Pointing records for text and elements

## Start

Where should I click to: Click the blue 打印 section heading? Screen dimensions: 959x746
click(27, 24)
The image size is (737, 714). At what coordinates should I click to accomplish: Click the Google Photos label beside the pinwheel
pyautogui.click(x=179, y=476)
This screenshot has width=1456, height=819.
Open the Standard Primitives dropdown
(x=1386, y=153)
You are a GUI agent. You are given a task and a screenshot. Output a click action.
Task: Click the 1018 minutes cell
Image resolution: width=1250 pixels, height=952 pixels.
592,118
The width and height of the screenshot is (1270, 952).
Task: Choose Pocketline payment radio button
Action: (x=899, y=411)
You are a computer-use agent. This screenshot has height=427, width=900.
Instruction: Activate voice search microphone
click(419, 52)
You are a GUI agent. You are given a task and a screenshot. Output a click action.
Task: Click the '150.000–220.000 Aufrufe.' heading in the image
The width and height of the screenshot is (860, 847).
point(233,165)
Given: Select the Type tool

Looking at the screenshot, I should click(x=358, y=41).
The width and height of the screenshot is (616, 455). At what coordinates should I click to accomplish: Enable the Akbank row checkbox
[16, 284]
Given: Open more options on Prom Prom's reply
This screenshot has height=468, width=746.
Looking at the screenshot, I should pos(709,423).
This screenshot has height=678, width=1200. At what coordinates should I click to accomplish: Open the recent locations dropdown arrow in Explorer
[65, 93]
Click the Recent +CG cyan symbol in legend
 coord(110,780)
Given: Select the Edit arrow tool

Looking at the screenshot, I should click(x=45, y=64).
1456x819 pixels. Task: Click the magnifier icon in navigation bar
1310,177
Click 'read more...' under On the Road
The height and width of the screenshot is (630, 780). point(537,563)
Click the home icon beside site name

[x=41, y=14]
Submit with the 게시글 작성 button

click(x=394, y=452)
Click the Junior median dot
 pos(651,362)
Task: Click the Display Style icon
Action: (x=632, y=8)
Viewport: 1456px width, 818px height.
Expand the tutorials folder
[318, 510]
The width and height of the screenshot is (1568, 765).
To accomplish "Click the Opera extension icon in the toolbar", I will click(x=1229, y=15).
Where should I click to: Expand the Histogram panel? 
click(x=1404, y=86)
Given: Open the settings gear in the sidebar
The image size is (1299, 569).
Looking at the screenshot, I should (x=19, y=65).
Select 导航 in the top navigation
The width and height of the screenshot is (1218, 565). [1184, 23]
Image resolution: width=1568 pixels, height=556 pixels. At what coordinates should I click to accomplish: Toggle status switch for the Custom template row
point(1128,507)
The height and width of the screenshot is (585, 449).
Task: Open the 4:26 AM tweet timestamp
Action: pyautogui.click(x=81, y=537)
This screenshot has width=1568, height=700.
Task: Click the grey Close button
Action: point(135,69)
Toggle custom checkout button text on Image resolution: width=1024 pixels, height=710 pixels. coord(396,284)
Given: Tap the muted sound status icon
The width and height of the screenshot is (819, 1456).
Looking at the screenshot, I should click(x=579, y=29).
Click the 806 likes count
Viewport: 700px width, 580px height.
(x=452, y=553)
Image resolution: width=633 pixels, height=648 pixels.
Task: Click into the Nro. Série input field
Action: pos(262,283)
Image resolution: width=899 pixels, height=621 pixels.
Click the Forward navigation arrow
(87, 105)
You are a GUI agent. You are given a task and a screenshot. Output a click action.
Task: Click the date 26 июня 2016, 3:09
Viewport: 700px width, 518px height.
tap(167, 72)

## End

Please write out every line from the start of the rows down to the line containing "(x=1386, y=153)", both included, word for word.

- **Result of the task**
Where should I click to: Click the blue 打印 section heading? Screen dimensions: 959x746
click(27, 24)
The image size is (737, 714). At what coordinates should I click to accomplish: Click the Google Photos label beside the pinwheel
pyautogui.click(x=179, y=476)
This screenshot has width=1456, height=819.
Open the Standard Primitives dropdown
(x=1386, y=153)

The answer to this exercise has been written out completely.